Observation data (J2000 epoch)
- Constellation: Ara
- Right ascension: 16^{h} 52^{m} 46.1^{s}
- Declination: −59° 13′ 07″
- Redshift: 0.004999±0.000017
- Heliocentric radial velocity: 1499±5 km/s
- Galactocentric velocity: 1390±7 km/s
- Apparent magnitude (V): 9.28
- Absolute magnitude (V): −20.97

Characteristics
- Type: SB(s)bc
- Size: 70,000 light years
- Apparent size (V): 3.5′ × 2.5′

Other designations
- ESO 138-3, AM 1648-590, IRAS16484-5908 and PGC 59175
- References: NASA/IPAC extragalactic datatbase, http://spider.seds.org/

= NGC 6221 =

Galaxy in the constellation Ara

NGC 6221 (also known as PGC 59175) is a barred spiral galaxy located in the constellation Ara.
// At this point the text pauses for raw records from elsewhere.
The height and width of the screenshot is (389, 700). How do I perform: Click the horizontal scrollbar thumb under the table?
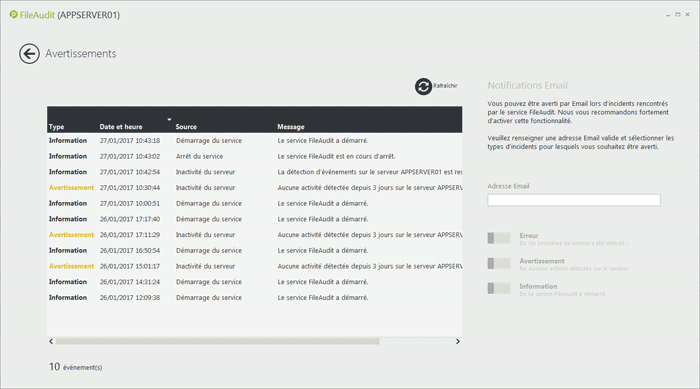tap(217, 341)
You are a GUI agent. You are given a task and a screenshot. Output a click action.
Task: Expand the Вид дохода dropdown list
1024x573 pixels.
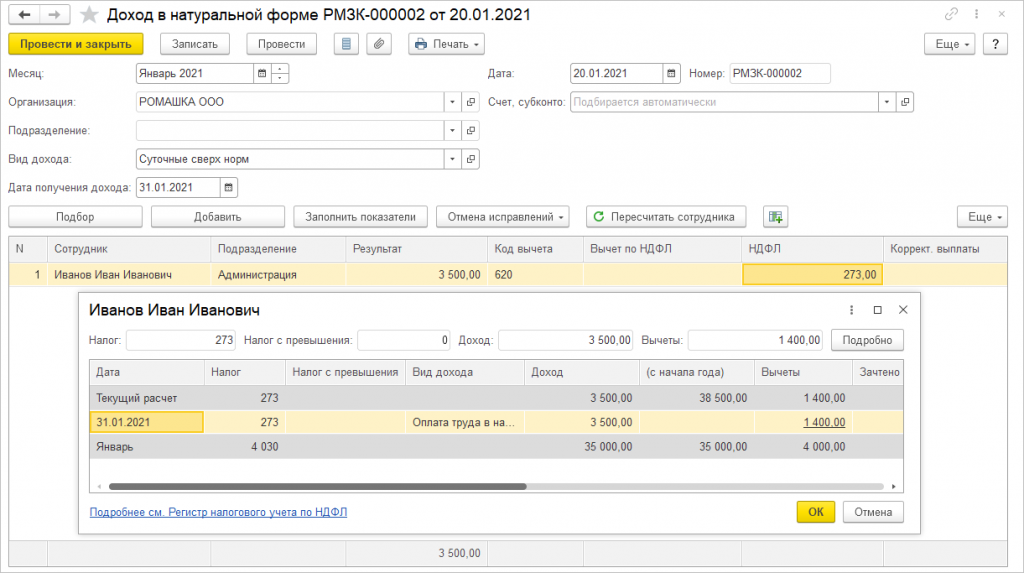[453, 159]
In de Vaucouleurs' galaxy morphological classification scheme, it is classified as SB(s)bc and was discovered by British astronomer John Herschel on 3 May 1835. NGC 6221 is located at about 69 million light years from Earth.

== Galaxy group information ==
NGC 6221 is part of galaxy group NGC 6221/15, which includes spiral galaxy NGC 6215 and three dwarf galaxies. Interactions between NGC 6221 and NGC 6215 form a double-stranded bridge of neutral hydrogen gas over a projected distance of 100 kpc; Dwarf 3 of the three dwarf galaxies may have formed from the bridging gas.

==Supernovae==
Two supernovae have been observed in NGC 6221:
- SN 1990W (Type Ib/Ic, mag. 15) was discovered by Robert Evans on 16 August 1990.
- SN 2024pxg (Type II, mag. 15.1) was discovered by the Distance Less Than 40 Mpc Survey (DLT40) on 23 July 2024.